(Input data)
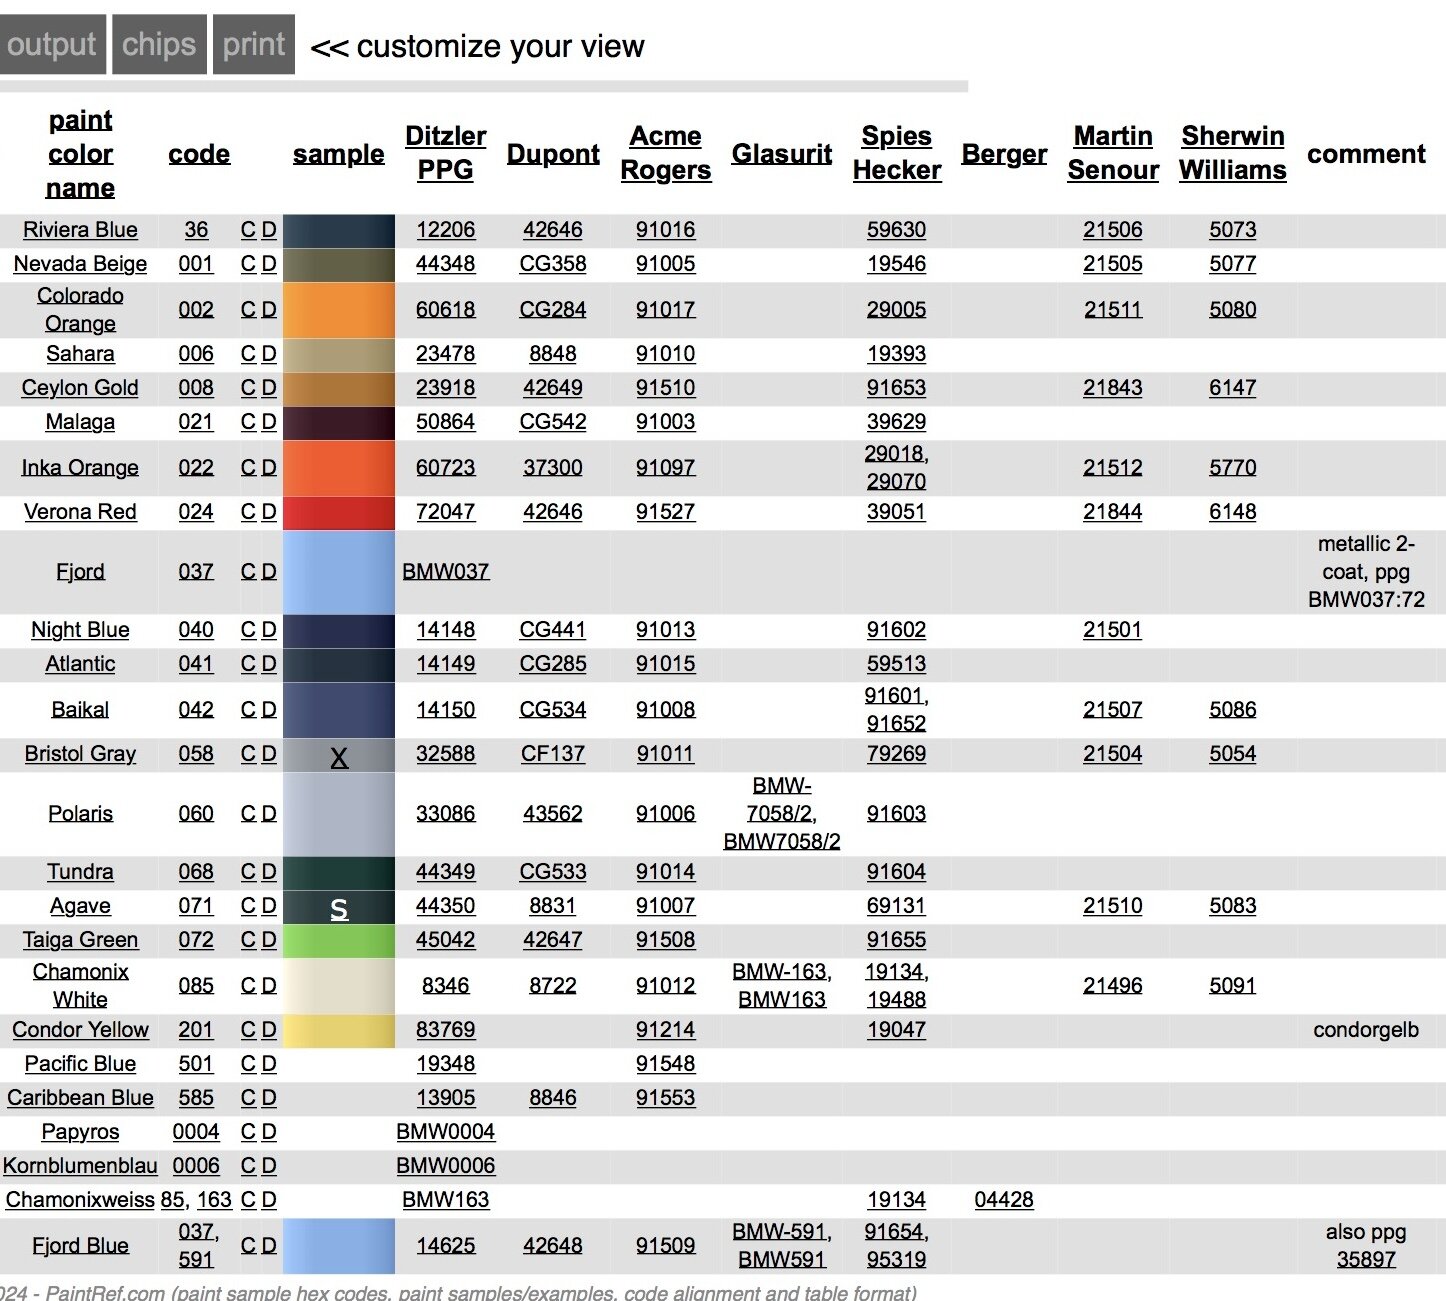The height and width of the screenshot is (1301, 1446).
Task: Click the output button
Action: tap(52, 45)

---

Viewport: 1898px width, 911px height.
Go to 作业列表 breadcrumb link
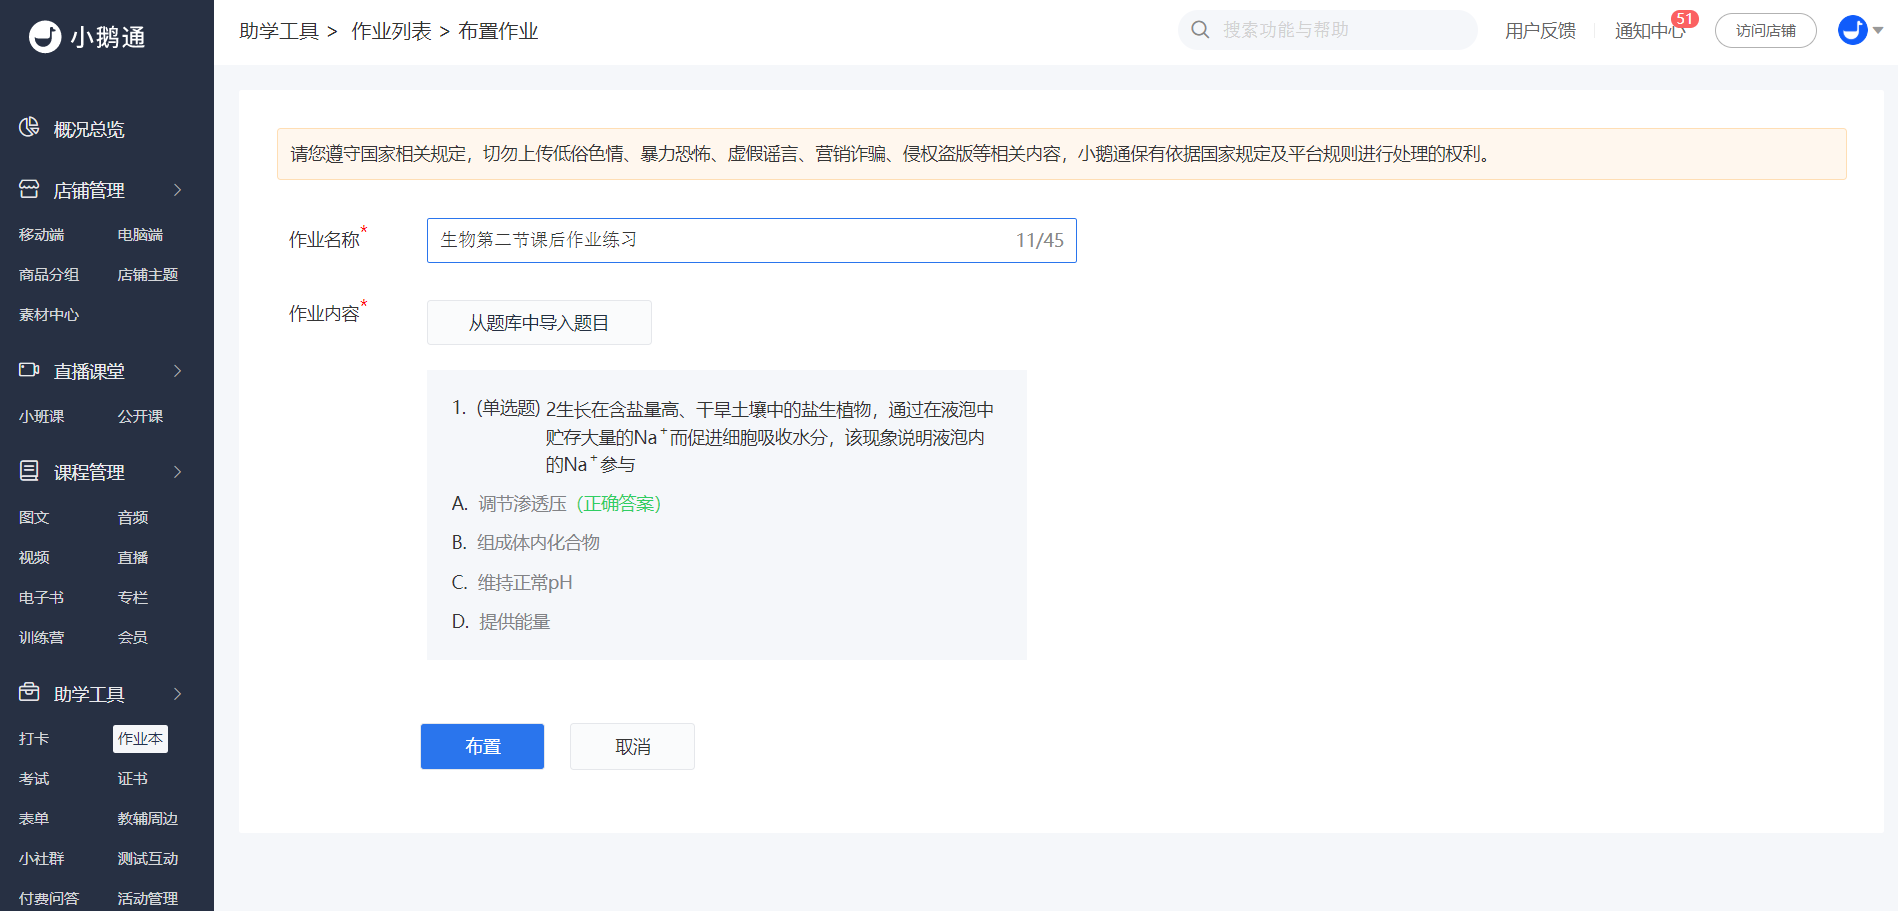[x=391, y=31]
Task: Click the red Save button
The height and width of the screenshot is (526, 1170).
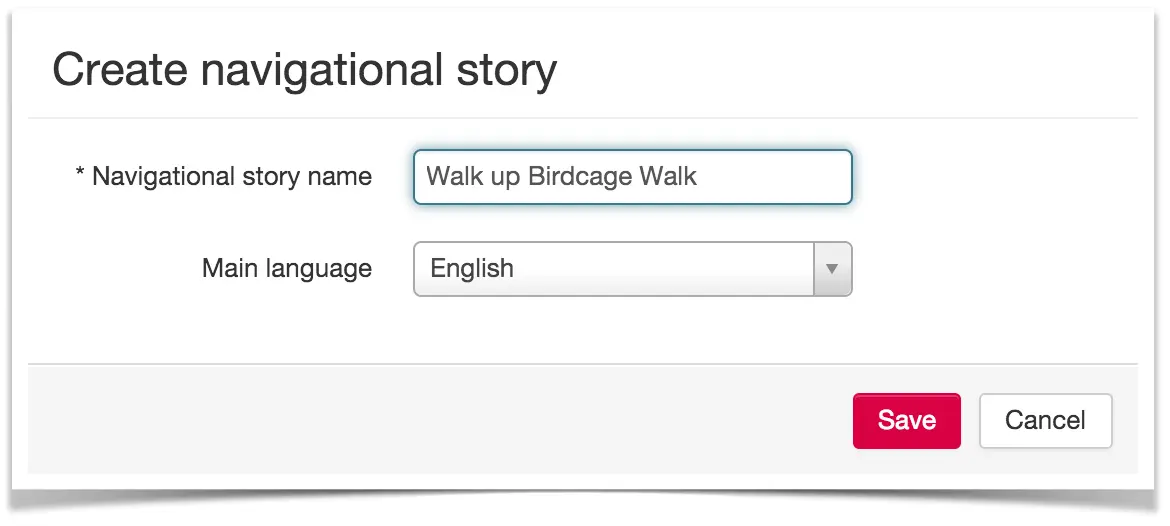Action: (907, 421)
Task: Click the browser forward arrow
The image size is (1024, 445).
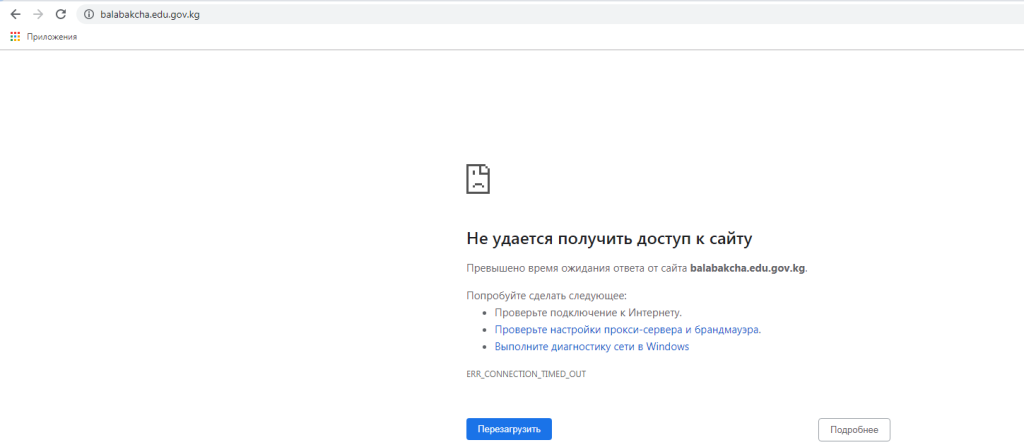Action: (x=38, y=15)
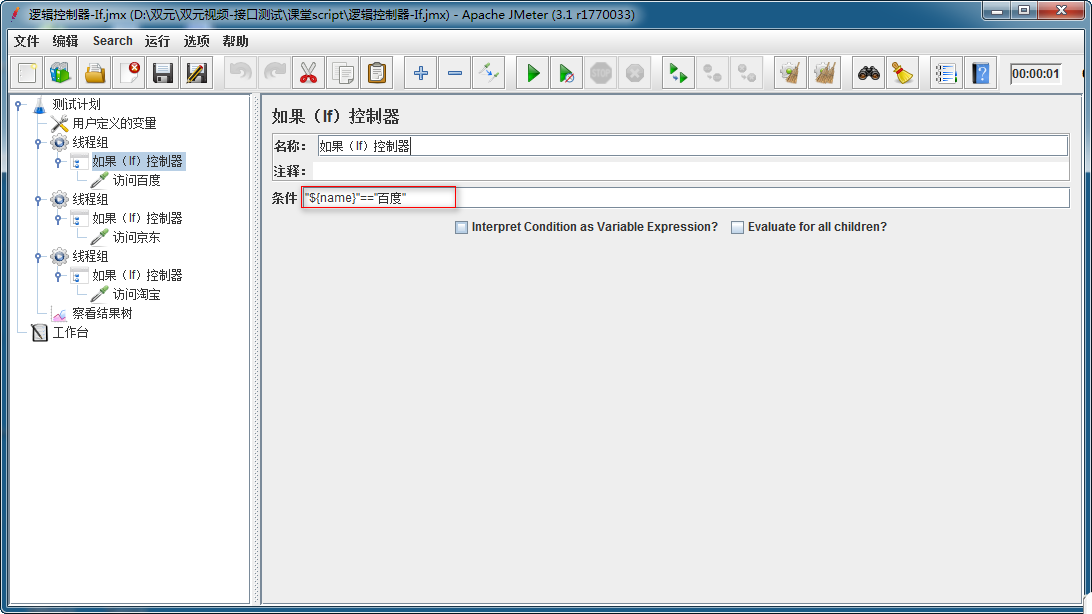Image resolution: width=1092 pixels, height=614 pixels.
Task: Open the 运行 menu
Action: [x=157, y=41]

...

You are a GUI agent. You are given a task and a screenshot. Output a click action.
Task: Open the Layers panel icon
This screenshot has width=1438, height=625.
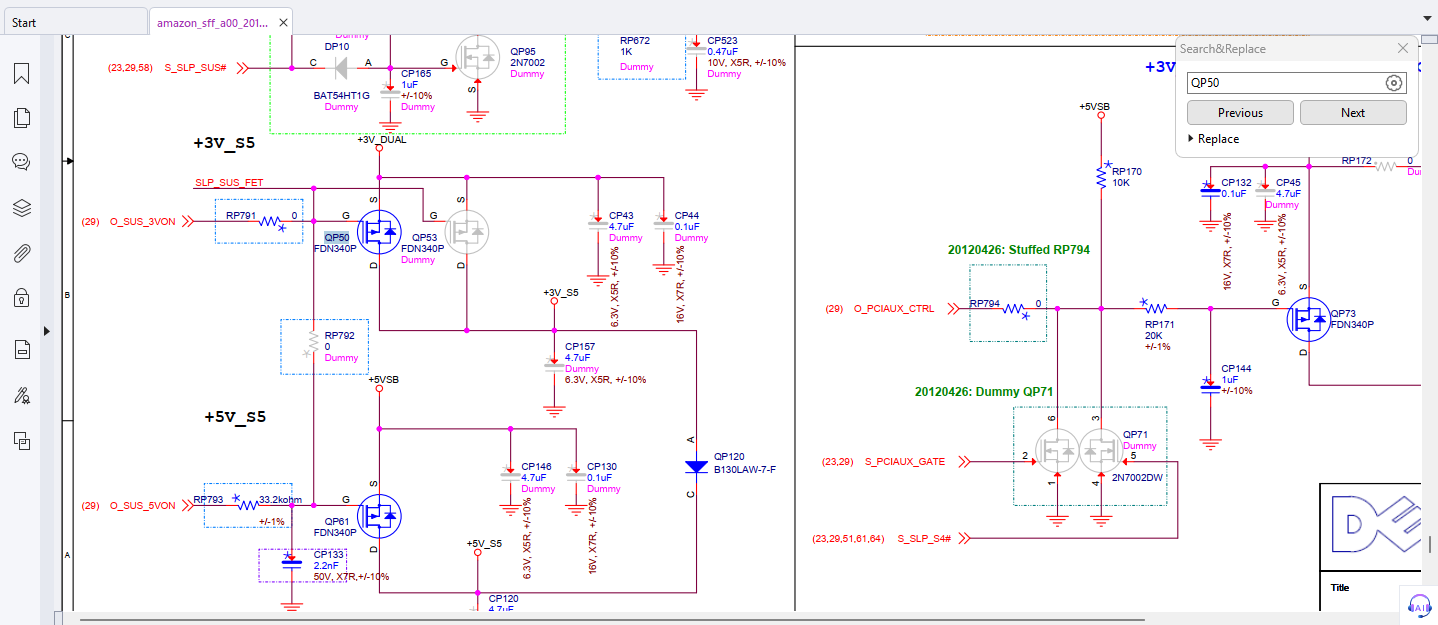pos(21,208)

(Required work)
In the material above, one part opens with the line containing "Go to 作业列表 breadcrumb link" and closes with the line containing "Task: Click the browser forward arrow". Write out that part exactly and skip its pictures.

(Result of the exercise)
Go to 作业列表 breadcrumb link
[x=391, y=31]
Task: Click the red Save button
The height and width of the screenshot is (526, 1170).
Action: (907, 421)
Task: Click the browser forward arrow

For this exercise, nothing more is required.